— RECORD SET —
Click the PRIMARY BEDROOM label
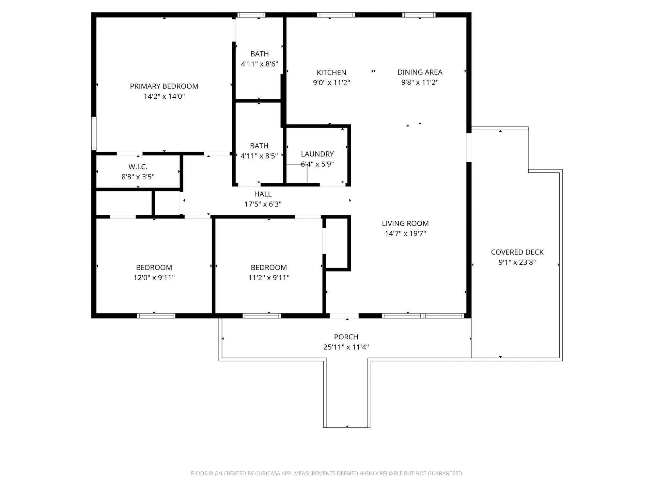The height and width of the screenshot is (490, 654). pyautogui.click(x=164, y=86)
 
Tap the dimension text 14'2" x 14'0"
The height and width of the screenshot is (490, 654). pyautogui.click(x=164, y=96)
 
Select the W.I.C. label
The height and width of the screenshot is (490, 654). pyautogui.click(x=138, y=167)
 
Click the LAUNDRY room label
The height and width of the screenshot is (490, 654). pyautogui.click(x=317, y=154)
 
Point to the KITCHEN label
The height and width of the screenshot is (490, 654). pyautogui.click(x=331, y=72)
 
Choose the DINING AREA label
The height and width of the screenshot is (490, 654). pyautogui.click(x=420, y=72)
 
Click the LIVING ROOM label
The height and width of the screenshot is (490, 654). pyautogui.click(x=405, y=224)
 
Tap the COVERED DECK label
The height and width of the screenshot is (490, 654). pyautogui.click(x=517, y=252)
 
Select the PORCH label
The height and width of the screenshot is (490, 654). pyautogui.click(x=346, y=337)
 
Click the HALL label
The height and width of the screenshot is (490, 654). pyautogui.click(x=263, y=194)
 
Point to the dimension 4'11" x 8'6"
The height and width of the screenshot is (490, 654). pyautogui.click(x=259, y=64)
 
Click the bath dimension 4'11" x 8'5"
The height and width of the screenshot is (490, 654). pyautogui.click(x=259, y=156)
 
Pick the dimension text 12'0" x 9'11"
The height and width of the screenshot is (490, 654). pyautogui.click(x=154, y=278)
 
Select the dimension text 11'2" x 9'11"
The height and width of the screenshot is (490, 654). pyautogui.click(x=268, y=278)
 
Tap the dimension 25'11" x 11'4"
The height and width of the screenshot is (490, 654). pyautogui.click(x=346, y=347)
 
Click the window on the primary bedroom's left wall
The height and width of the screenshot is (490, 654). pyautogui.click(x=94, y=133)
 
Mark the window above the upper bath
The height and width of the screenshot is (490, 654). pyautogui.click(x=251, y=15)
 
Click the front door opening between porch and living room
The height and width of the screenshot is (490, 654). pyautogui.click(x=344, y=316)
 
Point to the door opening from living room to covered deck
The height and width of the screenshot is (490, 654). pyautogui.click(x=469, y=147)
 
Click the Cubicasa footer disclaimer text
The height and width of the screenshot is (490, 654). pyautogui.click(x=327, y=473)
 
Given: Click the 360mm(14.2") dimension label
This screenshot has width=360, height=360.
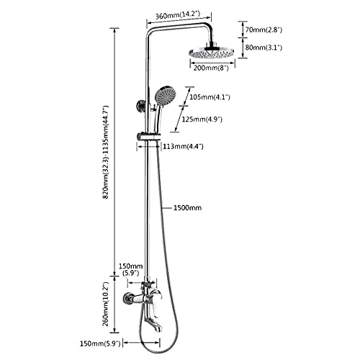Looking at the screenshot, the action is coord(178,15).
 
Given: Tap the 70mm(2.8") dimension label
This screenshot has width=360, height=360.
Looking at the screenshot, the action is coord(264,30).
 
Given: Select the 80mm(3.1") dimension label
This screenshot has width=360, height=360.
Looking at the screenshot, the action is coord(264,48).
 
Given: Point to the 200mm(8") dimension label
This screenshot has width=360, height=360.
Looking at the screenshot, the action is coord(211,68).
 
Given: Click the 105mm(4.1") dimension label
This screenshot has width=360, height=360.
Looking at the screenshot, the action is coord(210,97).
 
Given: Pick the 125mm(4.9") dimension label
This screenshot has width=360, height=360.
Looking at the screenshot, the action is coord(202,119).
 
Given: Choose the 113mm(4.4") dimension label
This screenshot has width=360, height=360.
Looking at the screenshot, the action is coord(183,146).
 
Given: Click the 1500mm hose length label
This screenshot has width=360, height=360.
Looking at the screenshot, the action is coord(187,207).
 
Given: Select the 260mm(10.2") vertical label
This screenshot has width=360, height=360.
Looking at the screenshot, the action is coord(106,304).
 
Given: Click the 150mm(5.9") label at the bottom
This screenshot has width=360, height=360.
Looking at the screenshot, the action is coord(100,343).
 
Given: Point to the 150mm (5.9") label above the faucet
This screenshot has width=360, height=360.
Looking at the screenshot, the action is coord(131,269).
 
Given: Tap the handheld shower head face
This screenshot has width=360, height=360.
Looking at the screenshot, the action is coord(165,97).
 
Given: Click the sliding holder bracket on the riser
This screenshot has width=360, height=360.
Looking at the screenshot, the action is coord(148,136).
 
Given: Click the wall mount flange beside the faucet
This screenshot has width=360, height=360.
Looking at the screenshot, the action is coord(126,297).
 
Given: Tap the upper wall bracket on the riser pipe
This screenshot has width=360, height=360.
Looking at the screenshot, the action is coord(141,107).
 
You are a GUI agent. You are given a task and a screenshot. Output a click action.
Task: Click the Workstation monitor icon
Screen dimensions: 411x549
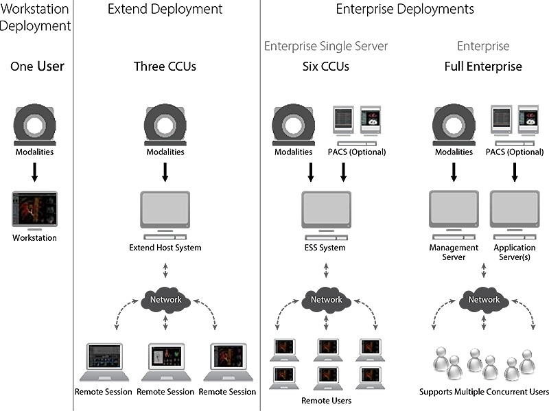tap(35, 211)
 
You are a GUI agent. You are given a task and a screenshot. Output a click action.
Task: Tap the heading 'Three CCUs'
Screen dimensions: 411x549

— TASK DIRECTIONS —
Retype all of the lines above exactly, leaving the pictures out of your answer.

— RESPONSE TO THE EXERCISE —
Click the PRIMARY BEDROOM label
The height and width of the screenshot is (490, 654). pyautogui.click(x=164, y=86)
 
Tap the dimension text 14'2" x 14'0"
The height and width of the screenshot is (490, 654). pyautogui.click(x=164, y=96)
 
Select the W.I.C. label
The height and width of the screenshot is (490, 654). pyautogui.click(x=138, y=167)
 
Click the LAUNDRY room label
The height and width of the screenshot is (490, 654). pyautogui.click(x=317, y=154)
 
Point to the KITCHEN label
The height and width of the screenshot is (490, 654). pyautogui.click(x=331, y=72)
 
Choose the DINING AREA label
The height and width of the screenshot is (490, 654). pyautogui.click(x=420, y=72)
 
Click the LIVING ROOM label
The height and width of the screenshot is (490, 654). pyautogui.click(x=405, y=224)
 
Tap the COVERED DECK label
The height and width of the screenshot is (490, 654). pyautogui.click(x=517, y=252)
 
Select the PORCH label
The height and width of the screenshot is (490, 654). pyautogui.click(x=346, y=337)
 
Click the HALL label
The height and width of the screenshot is (490, 654). pyautogui.click(x=263, y=194)
 
Point to the dimension 4'11" x 8'6"
The height and width of the screenshot is (490, 654). pyautogui.click(x=259, y=64)
 
Click the bath dimension 4'11" x 8'5"
The height and width of the screenshot is (490, 654). pyautogui.click(x=259, y=156)
 
Pick the dimension text 12'0" x 9'11"
The height and width of the screenshot is (490, 654). pyautogui.click(x=154, y=278)
 
Select the dimension text 11'2" x 9'11"
The height and width of the screenshot is (490, 654). pyautogui.click(x=268, y=278)
 
Tap the dimension 25'11" x 11'4"
The height and width of the screenshot is (490, 654). pyautogui.click(x=346, y=347)
 
Click the window on the primary bedroom's left wall
The height and width of the screenshot is (490, 654). pyautogui.click(x=94, y=133)
 
Mark the window above the upper bath
The height and width of the screenshot is (490, 654). pyautogui.click(x=251, y=15)
 
Click the front door opening between porch and living room
The height and width of the screenshot is (490, 654). pyautogui.click(x=344, y=316)
 
Point to the door opening from living room to covered deck
The height and width of the screenshot is (490, 654). pyautogui.click(x=469, y=147)
 
Click the Cubicasa footer disclaimer text
The height and width of the screenshot is (490, 654). pyautogui.click(x=327, y=473)
 
Given: Click the 360mm(14.2") dimension label
This screenshot has width=360, height=360.
Looking at the screenshot, the action is coord(178,15).
 
Given: Tap the 70mm(2.8") dimension label
This screenshot has width=360, height=360.
Looking at the screenshot, the action is coord(264,30).
 
Given: Select the 80mm(3.1") dimension label
This screenshot has width=360, height=360.
Looking at the screenshot, the action is coord(264,48).
 
Given: Point to the 200mm(8") dimension label
This screenshot has width=360, height=360.
Looking at the screenshot, the action is coord(211,68).
 
Given: Click the 105mm(4.1") dimension label
This screenshot has width=360, height=360.
Looking at the screenshot, the action is coord(210,97).
 
Given: Pick the 125mm(4.9") dimension label
This screenshot has width=360, height=360.
Looking at the screenshot, the action is coord(202,119).
 
Given: Choose the 113mm(4.4") dimension label
This screenshot has width=360, height=360.
Looking at the screenshot, the action is coord(183,146).
 
Given: Click the 1500mm hose length label
This screenshot has width=360, height=360.
Looking at the screenshot, the action is coord(187,207).
 
Given: Select the 260mm(10.2") vertical label
This screenshot has width=360, height=360.
Looking at the screenshot, the action is coord(106,304).
 
Given: Click the 150mm(5.9") label at the bottom
This screenshot has width=360, height=360.
Looking at the screenshot, the action is coord(100,343).
 
Given: Point to the 150mm (5.9") label above the faucet
This screenshot has width=360, height=360.
Looking at the screenshot, the action is coord(131,269).
 
Given: Tap the handheld shower head face
This screenshot has width=360, height=360.
Looking at the screenshot, the action is coord(165,97).
 
Given: Click the sliding holder bracket on the riser
This screenshot has width=360, height=360.
Looking at the screenshot, the action is coord(148,136).
 
Given: Click the wall mount flange beside the faucet
This screenshot has width=360, height=360.
Looking at the screenshot, the action is coord(126,297).
 
Given: Tap the upper wall bracket on the riser pipe
This screenshot has width=360, height=360.
Looking at the screenshot, the action is coord(141,107).
 
You are a GUI agent. You are given a task and a screenshot. Output a click action.
Task: Click the Workstation monitor icon
Screen dimensions: 411x549
tap(35, 211)
 
You are a GUI agent. You are given a task and a screenshot. Output a click action.
Task: Tap the heading 'Three CCUs'
Screen dimensions: 411x549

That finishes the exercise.